Debates of the Senate  
1st Session, 41st Parliament, Volume 148, Issue 126
  Wednesday, December 5, 2012
Question: On-Reserve Education Funding

.Hon. Lillian Eva Dyck: Honourable senators, many sources, such as the Assembly of First Nations, the Federation of Saskatchewan Indian Nations, provincial governments, the Parliamentary Budget Officer, the Auditor General of Canada, and numerous parliamentary reports, highlight the underfunding of on-reserve First Nations students in schools. An average of these sources would put the rate of underfunding at about $3,000 per on-reserve First Nation student. The provincial average student rate is about $10,000 while the on-reserve student rate is about $7,000. I will repeat the question I asked yesterday because it is very important: Will the Leader of the Government in the Senate table in the chamber the exact methodology used by Aboriginal Affairs and Northern Development Canada to arrive at the figure of $14,243 per First Nation student as stated in a statement by the minister on September 14, 2012?

Hon. Marjory LeBreton (Leader of the Government): Honourable senators, I indicated yesterday that I would absolutely take the honourable senator's question as notice and attempt to provide an answer in written form to the honourable senator.

Senator Dyck: I thank the leader for that clarification, but she must also realize that not all First Nation students attend an on-reserve school; it is about a 60-40 split. Therefore, that number, while it may be accurate, does not reflect the actual number of students who attend an on-reserve school versus the number that attend an off-reserve school. Therein lies the problem of the funding gap.

The leader talked about the money that was spent in the last budget $275 million, with $100 million for literacy and $175 million for infrastructure. At the same time, in the last budget for 2012-13, there is $64 million for Canada's Economic Action Plan ads, such as the things we see on TV, et cetera. Why are we spending that amount of money on the advertising for Canada's Economic Action Plan? Could we not have spent some of that money on closing the education gap?

Some Hon. Senators: Hear, hear.

Senator Mercer: Good idea. That does not fit with the re-election plan.

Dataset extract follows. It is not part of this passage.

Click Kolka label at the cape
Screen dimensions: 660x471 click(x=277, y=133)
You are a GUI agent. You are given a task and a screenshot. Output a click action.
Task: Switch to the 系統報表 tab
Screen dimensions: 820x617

Senator LeBreton: On the issue of on-reserve students, the young Aboriginal children living in cities or in provinces who do not live on-reserve are students in the public school system. I have pointed out before that unlike previous governments that balanced their books on the backs of the provinces, we have actually increased transfers to provinces for health care and education. For people who go to a public school system in a province, education, like health care, is handled by the provinces. Our government has increased transfers to provinces for health care and education by almost 35 per cent.

Senator Dyck: I thank the leader for that answer. Regardless, we could have taken that $64 million and spent it all across Canada to try to equalize the funding gap between on-reserve and off-reserve students. Across Canada there are approximately 68,000 First Nation students who attend on-reserve schools. If we had spent that $64 million on those students to top up their funding so it was equal to what they would get if they go to an off-reserve school we would have closed the gap for 18,285 students. Why would we not do that instead of advertising?

Senator LeBreton: Honourable senators, each department is allocated hard-earned taxpayer dollars to administer the programs within the department. The Department of National Defence is allocated certain sums for their programs. The Department of Canadian Heritage is allocated certain sums. The Department of Aboriginal Affairs and Northern Development is allocated significant sums for the programs under their department.

The honourable senator knows that is not the way departments and governments operate. Each department is budgeted a certain amount of money. Aboriginal Affairs is allocated a significant amount of money to fund the programs within their department. It is really a mug's game to be comparing what one department spends on their programs versus what another department spends on theirs. Each department of government has an obligation to the Canadian public.

The honourable senator talks about advertising. Much of the advertising is the public service advertising for the betterment of Canadians. I remember the amount of money spent on advertising and

An Hon. Senator: I think for the benefit of Conservatives.

Senator LeBreton: by the way, it was a lot less than was spent by the previous government, including the $40 million that we never found from the sponsorship scandal.

An Hon. Senator: Always blame, blame, blame.

Senator LeBreton: In any event, it is not fair to compare programs in one department with another. All I can say is there have been ample funds provided to the Department of Aboriginal Affairs and Northern Development to run their programs.